In an answer to a hot meta question, a diamond moderator Brad Larson says:

Different moderators will handle flags on accepted answers differently, so you will see some variability there.

I've been reading meta quite a bit, and I admit, that this particular problem comes up every now and then and not only accepted answers. Some times diamond moderators have opposite opinions on an issue, and that may include a flagging issue.

Does this mean that StackOverflow policies is vague and generally not well enough defined? When one flags a question and it's a hit or miss, depending on who happens to review the flag it is somewhat disheartening and demotivating.

Can we (or whoever defines the policies) make them more clear so that the variability (almost) never happens?

  • .... can we have a cookie-cutter approach to something that is SO diverse like Stack is?
    – Patrice
    Nov 9, 2015 at 18:57
  • You're asking for perfection in a human system.
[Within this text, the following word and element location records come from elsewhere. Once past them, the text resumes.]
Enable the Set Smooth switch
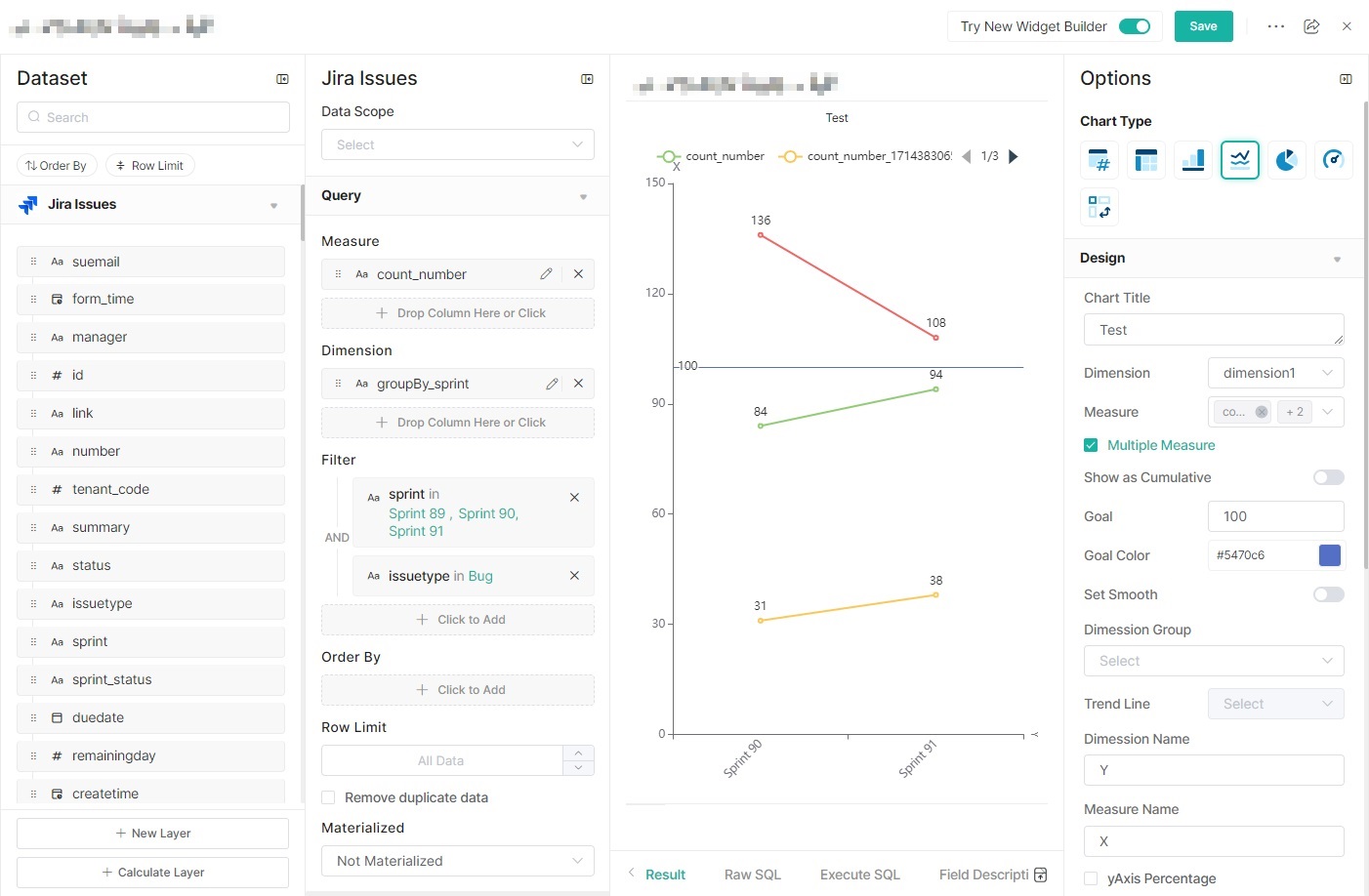 pyautogui.click(x=1328, y=594)
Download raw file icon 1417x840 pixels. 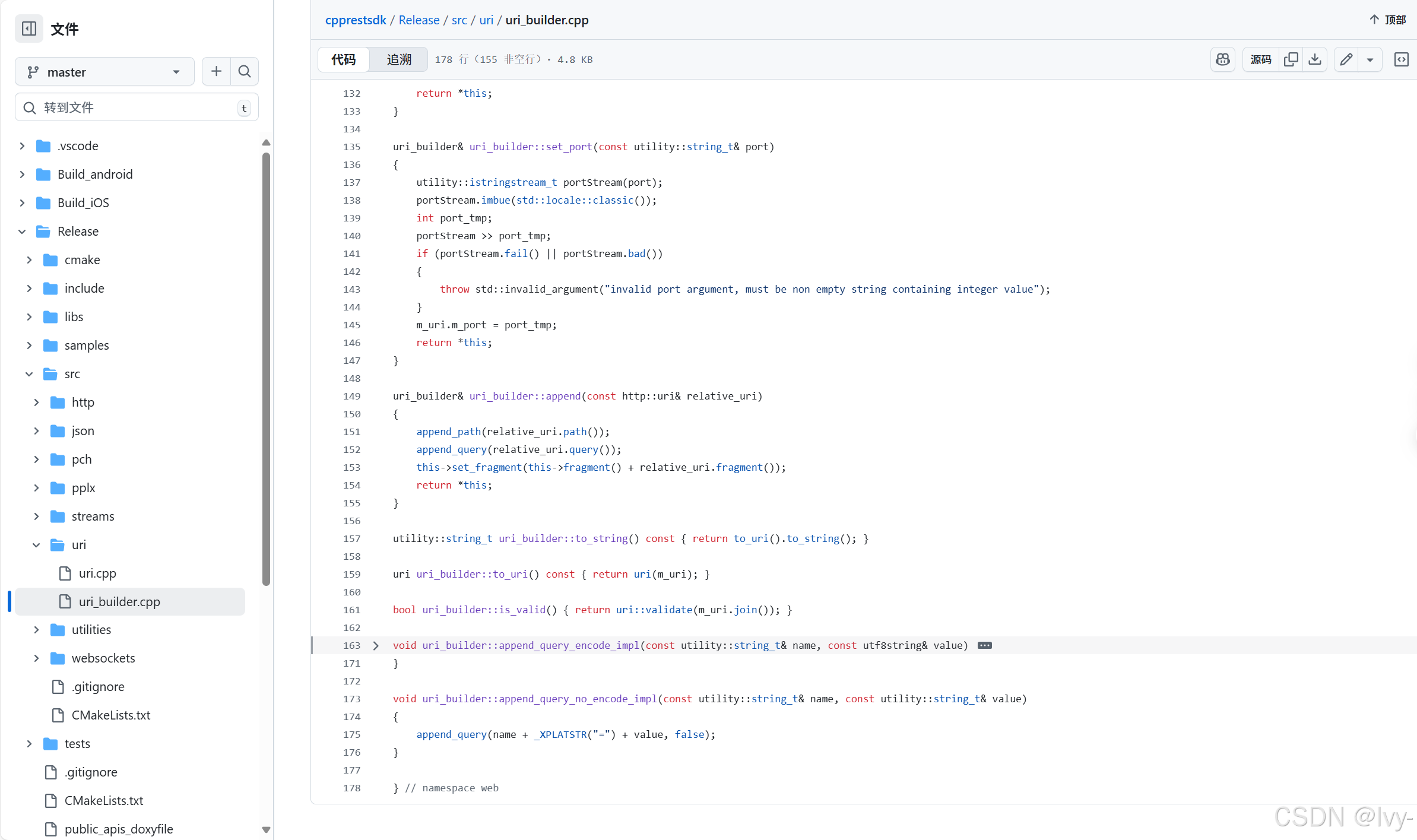(x=1315, y=59)
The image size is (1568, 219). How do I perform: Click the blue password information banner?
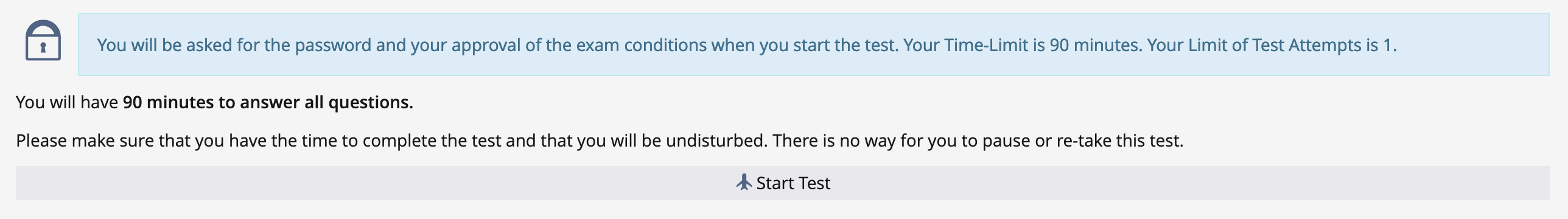pyautogui.click(x=813, y=44)
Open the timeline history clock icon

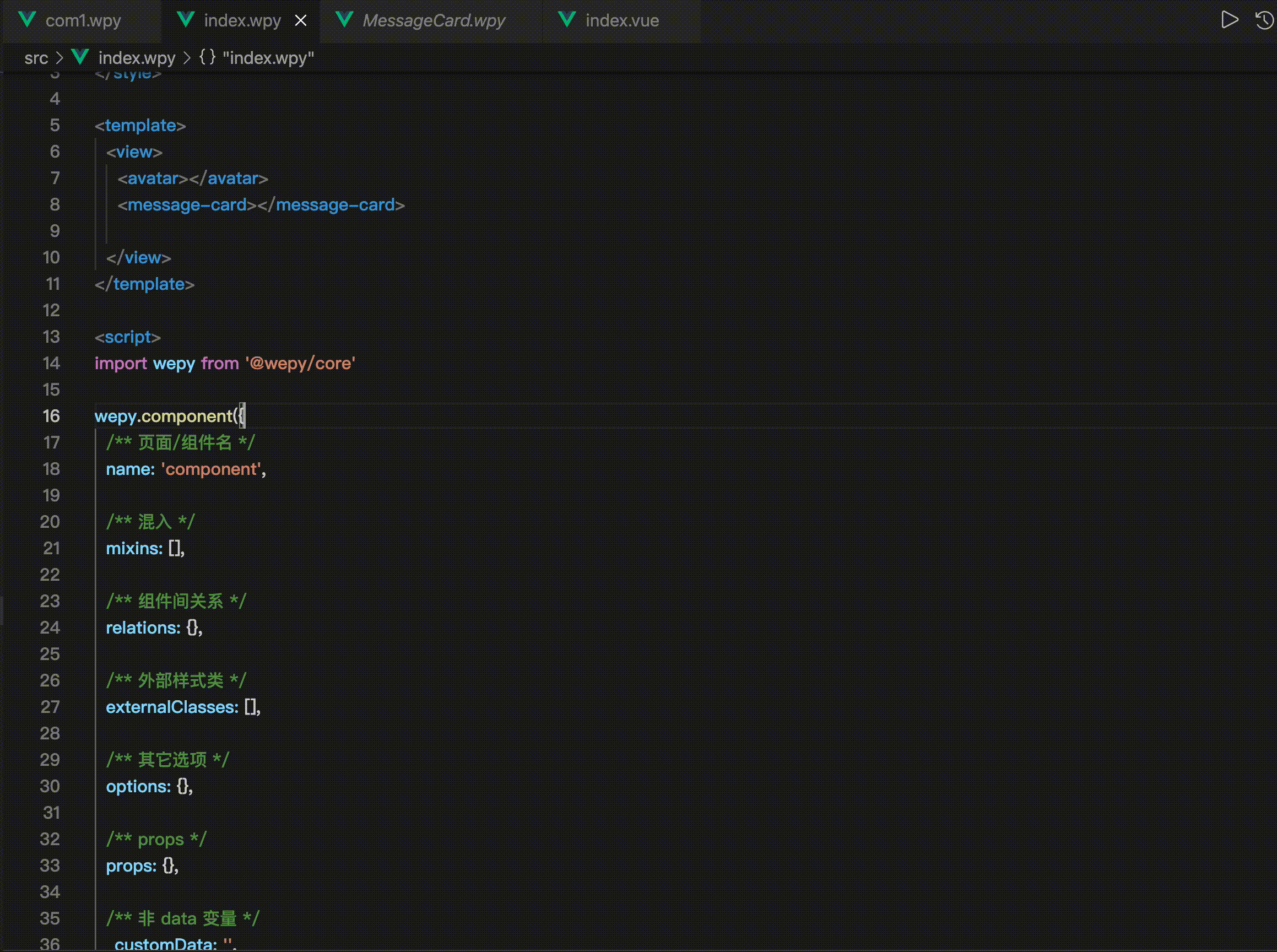pyautogui.click(x=1264, y=21)
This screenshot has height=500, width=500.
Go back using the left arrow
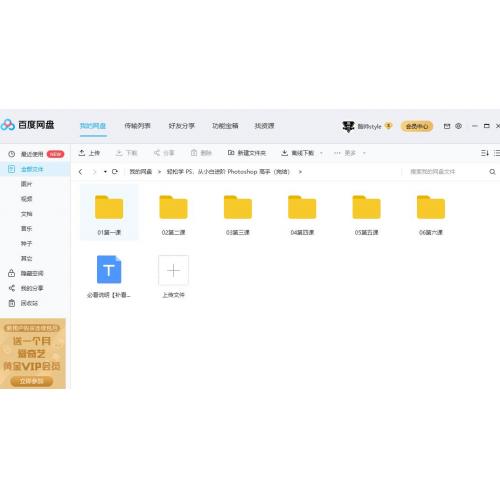(x=80, y=172)
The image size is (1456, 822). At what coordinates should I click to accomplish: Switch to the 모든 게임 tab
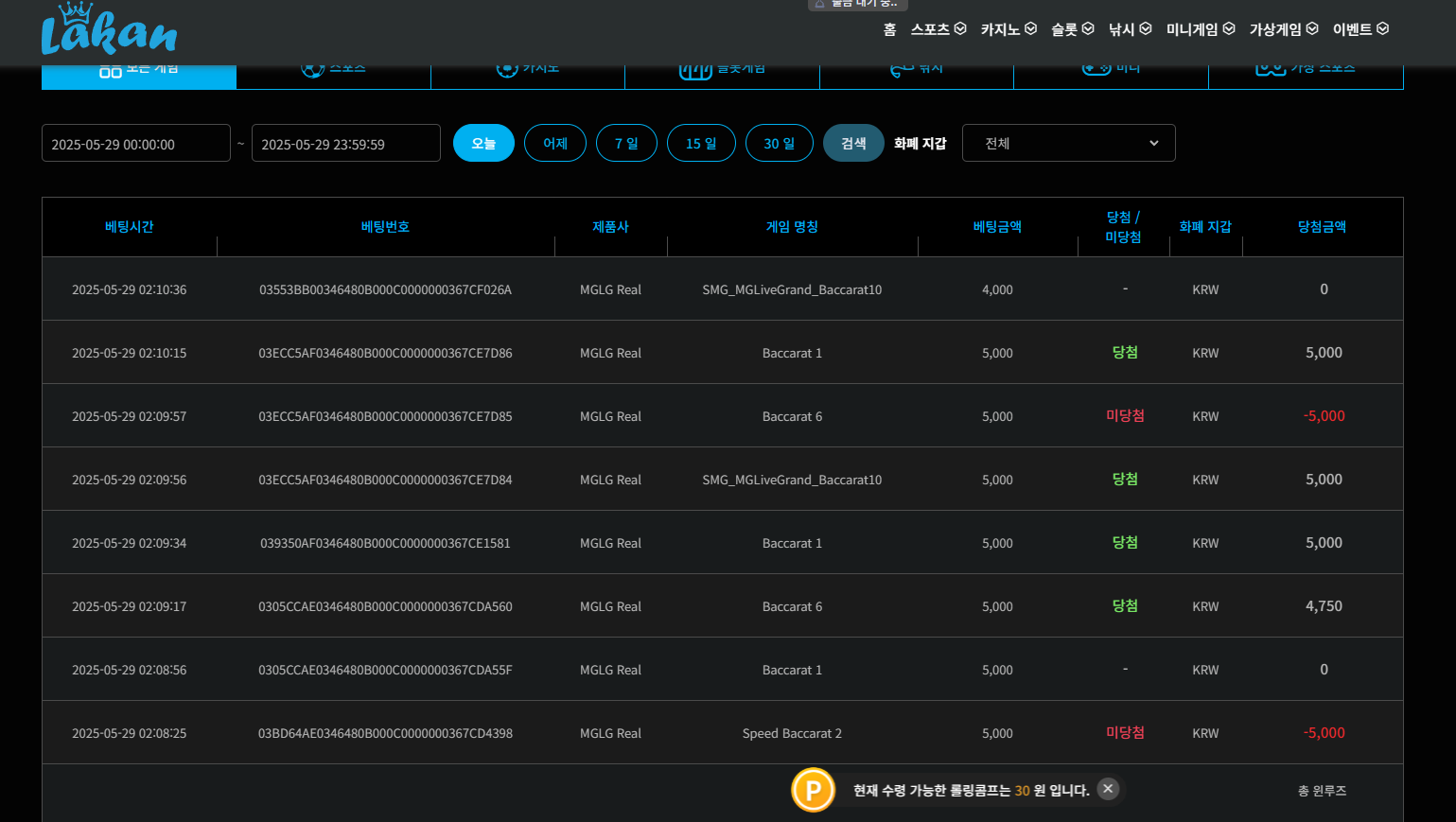click(139, 72)
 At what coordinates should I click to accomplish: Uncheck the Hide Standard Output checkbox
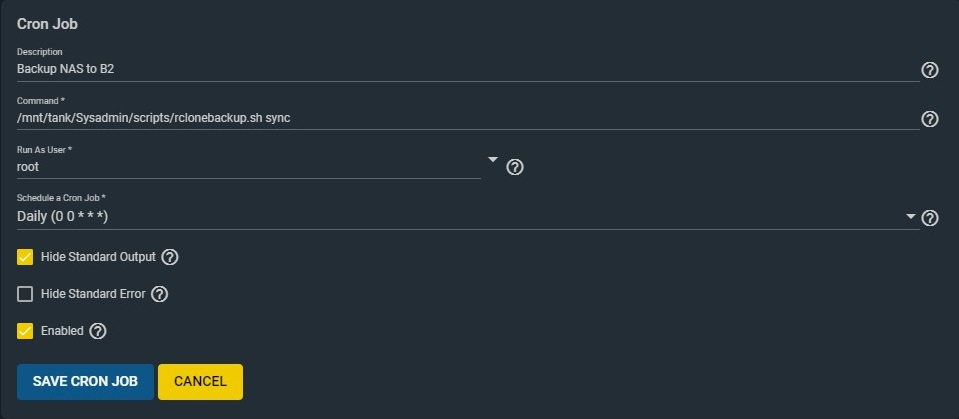[x=25, y=257]
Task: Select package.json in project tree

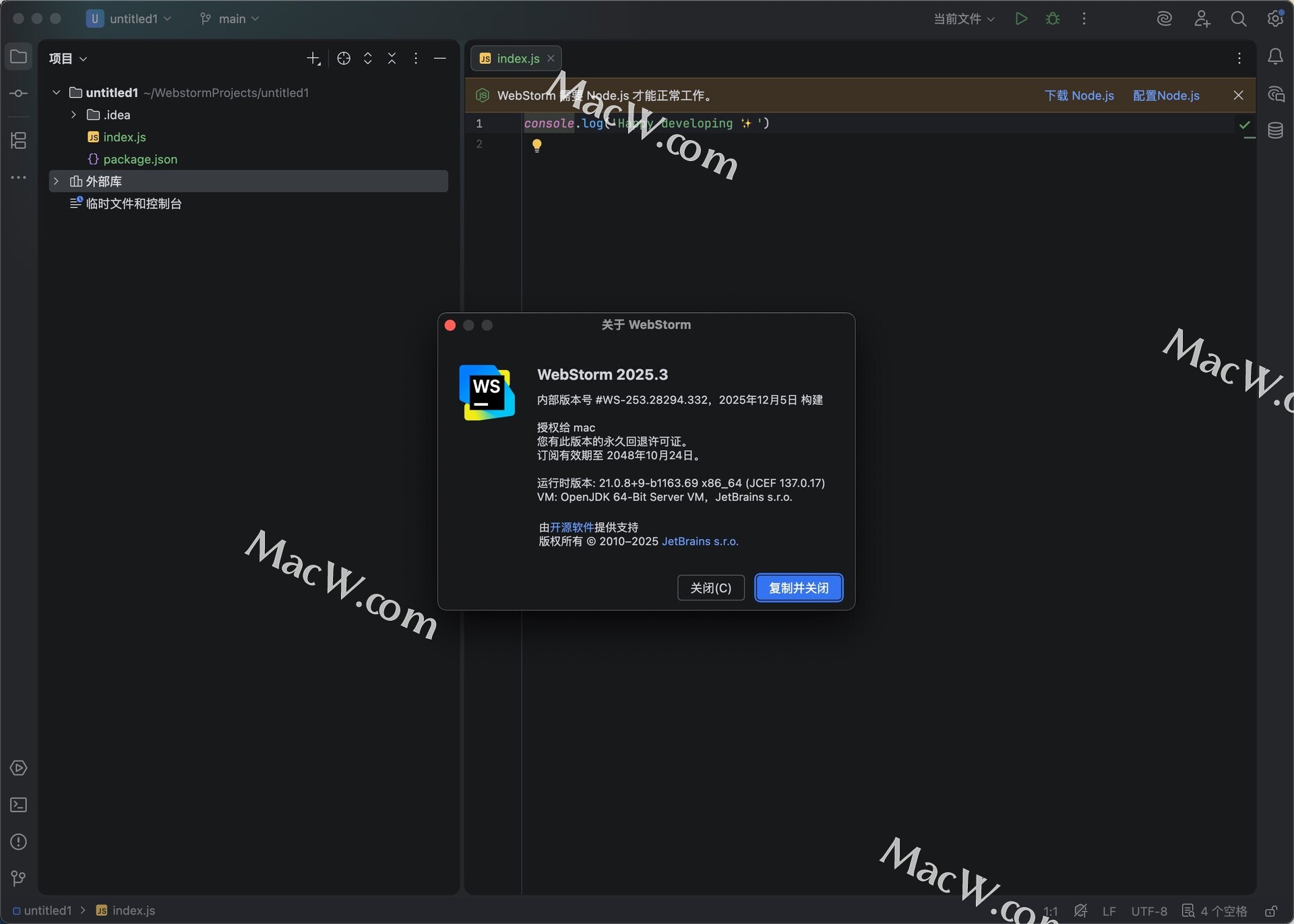Action: (x=140, y=159)
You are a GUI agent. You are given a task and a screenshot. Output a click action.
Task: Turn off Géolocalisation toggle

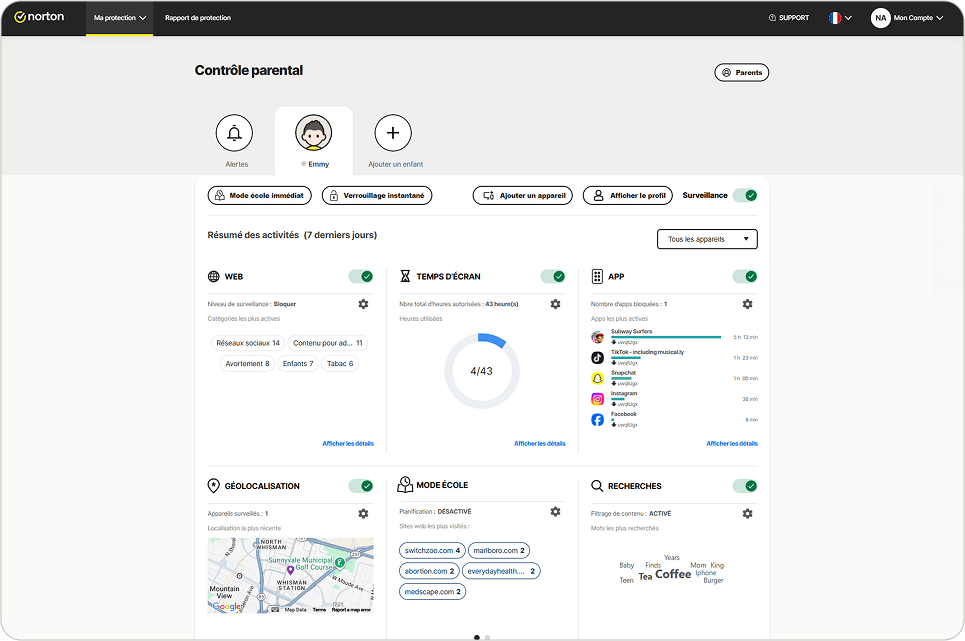point(361,486)
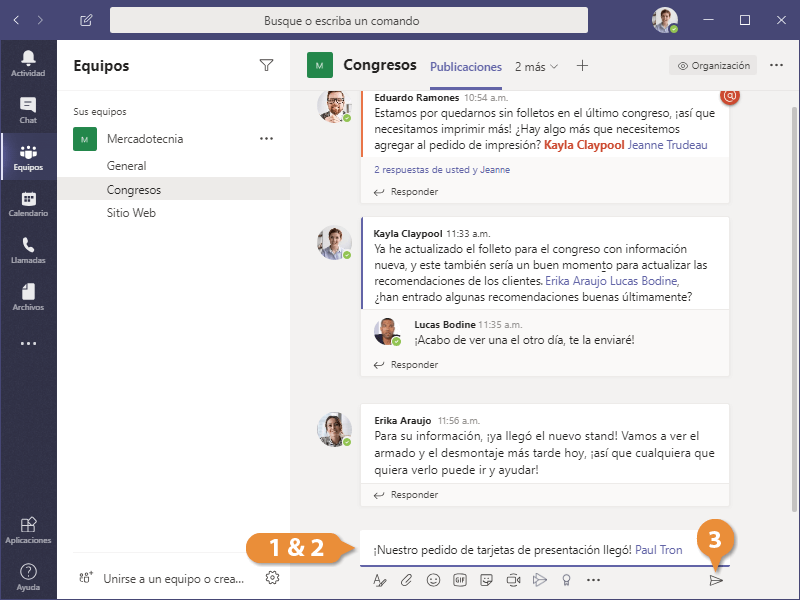
Task: Open the Activity feed in sidebar
Action: (28, 63)
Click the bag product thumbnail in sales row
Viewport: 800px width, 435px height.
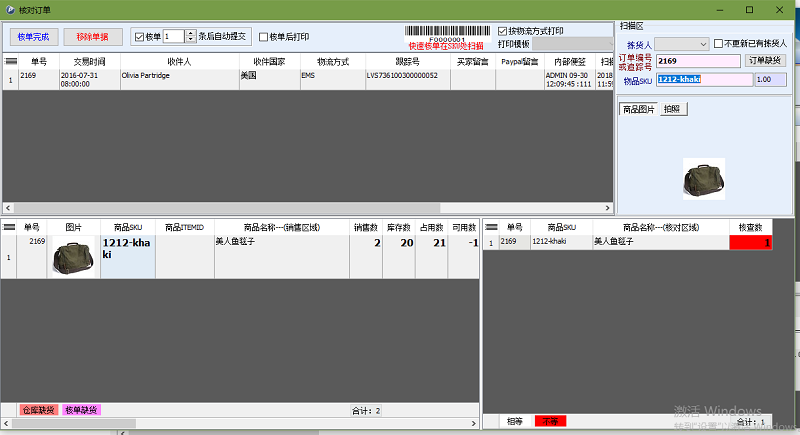pyautogui.click(x=74, y=257)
It's not possible.
    – user1228
    Nov 9, 2015 at 19:00
  • 1
    @Will impossibility of perfection is a poor excuse to deny improvements. You'll never be perfect, but you still can improve, right? Nov 9, 2015 at 19:02
  • Almost never happens is almost perfection, so the answer to your question is no. Discussing this won't really achieve anything. If you have specific improvements, share them.
    – user1228
    Nov 9, 2015 at 19:09

2 Answers 2


No, it means that we're human. We're not flag-handling robots who follow a precise algorithm, we make value judgments on a flag-by-flag basis.

That means that moderators will handle things in slightly different ways, or even disagree with each other. In cases where that happens, there are mechanisms for arriving at consensus on what should be done (chat conversations, Meta, votes, etc.). Few actions are irreversible.

In almost all cases, we do handle things the same way. You remember the times we don't precisely because they are so infrequent. Also, people don't come to Meta to say how happy they were that 100 of their flags were handled as they wanted.

There's very little in the way of rigid policy on these sites, and I think that's for the best. It allows us to enforce the spirit of the "law", not the letter of it. I know programmers want everything to be exact and repeatable, but the real world doesn't work that way.


What it means is that thousands of authors write thousands of posts each day and... they're all a little bit different.

The problems that arise in relation to them also have quite a bit of variety.

But there are only a handful of flag types. And one catch-all, into which folks type things. Things that also have a lot of variety.

So when folks talk about policies, they're talking about guidelines that moderators (and others) attempt to apply to this dizzying kaleidoscope of flagged posts. Impressively, folks usually agree on both the problem and the nature of the solution... But there will always be cases where two people look at the post and the flag and each see something different.

That's ok. That's why we have moderators, humans with good judgment selected by the community. They may not always agree, but you can usually trust them to make a good call and to calmly address any concerns in those rare instances when they make mistakes.